** 阅读节选 **
+ + +
美国候任总统奥巴马肯定不认识阿末依斯迈,但他却在11月4日向对方刮了一巴掌。不仅不认同后者的“寄居论”,更用选票否决“寄居论”的正当性,由此可见,远在美国的奥巴马也因不服“寄居论”而用行动证明“寄居论”是破产的,也没有市场。
这件事得从今年8月份谈起,那时也因小小的槟城有一场补选(当然绝没有美国大选那么重要),但对马来西亚人来说是很重要的,因为参选的安华依布拉欣也非等闲人物,他要在那场补选中重新站起来,却面临执政党拦路。而忝为执政党一份子的阿末依斯迈尽管在以前与安华是同志,也就在补选座谈会上讲了一些不该讲的话,说什么华人是外来的寄居者,不能要求平等什么的,经报章这么一报导,他的“寄居论”马上被炒热起来。华人社会纷纷义愤填膺,要求有关者道歉。但他死也不道歉,并说是记者写错了。他指的是历史,因为历史上华人是外来的移民,就这么企图轻描淡写把错误的话推给历史承担。
+ + +
** 你的任务 **
判断下列三项说法是否符合上面这篇关于“寄居论”的文章,每项回答“是”或“否”,并原样引用文中起决定作用的字句。
1. 阿末依斯迈在补选座谈会上称华人是外来的寄居者。
2. 阿末依斯迈事后就这番话向华人社会道了歉。
3. 文中提到的那场补选在槟城举行,时间是今年8月份。

** 给定材料 **
+ + +
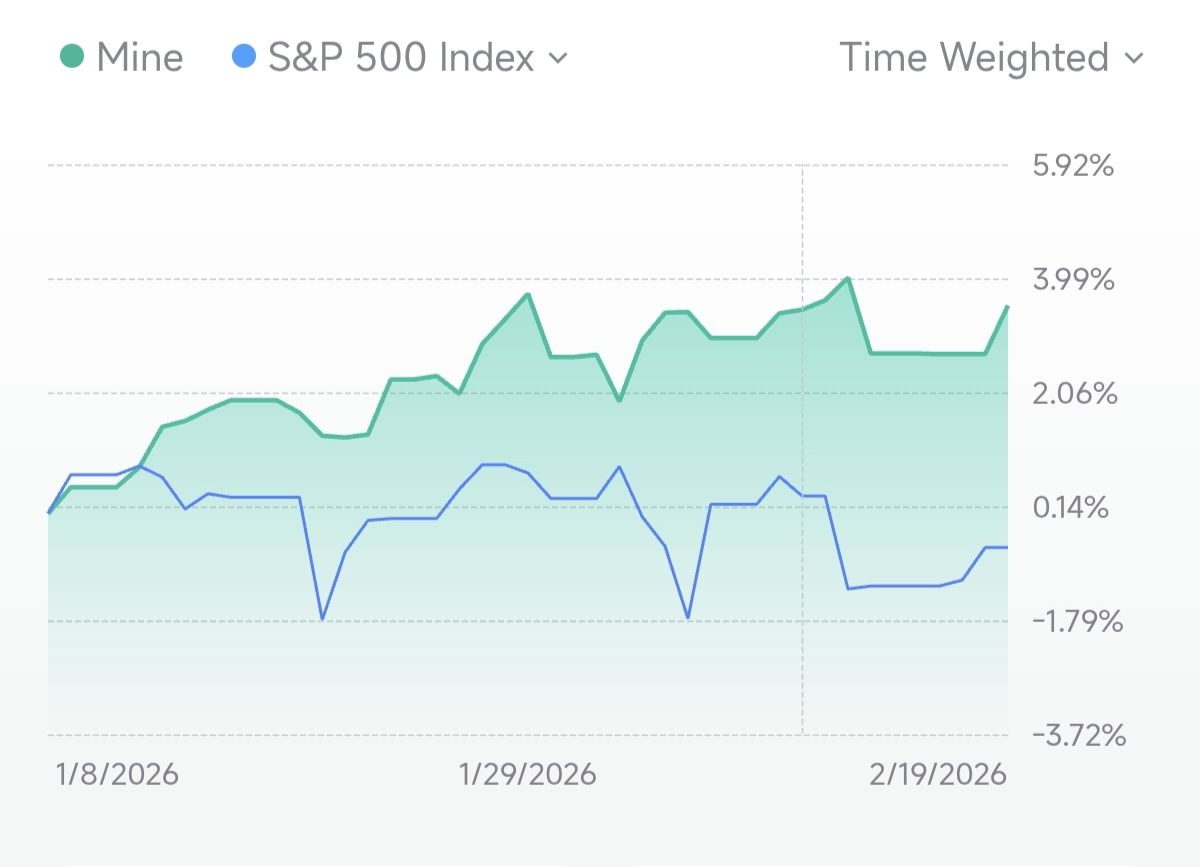Expand the chevron beside S&P 500 Index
+ + +
** 参考解答 **
1. 是:“说什么华人是外来的寄居者”
2. 否:“但他死也不道歉”
3. 是:“这件事得从今年8月份谈起,那时也因小小的槟城有一场补选”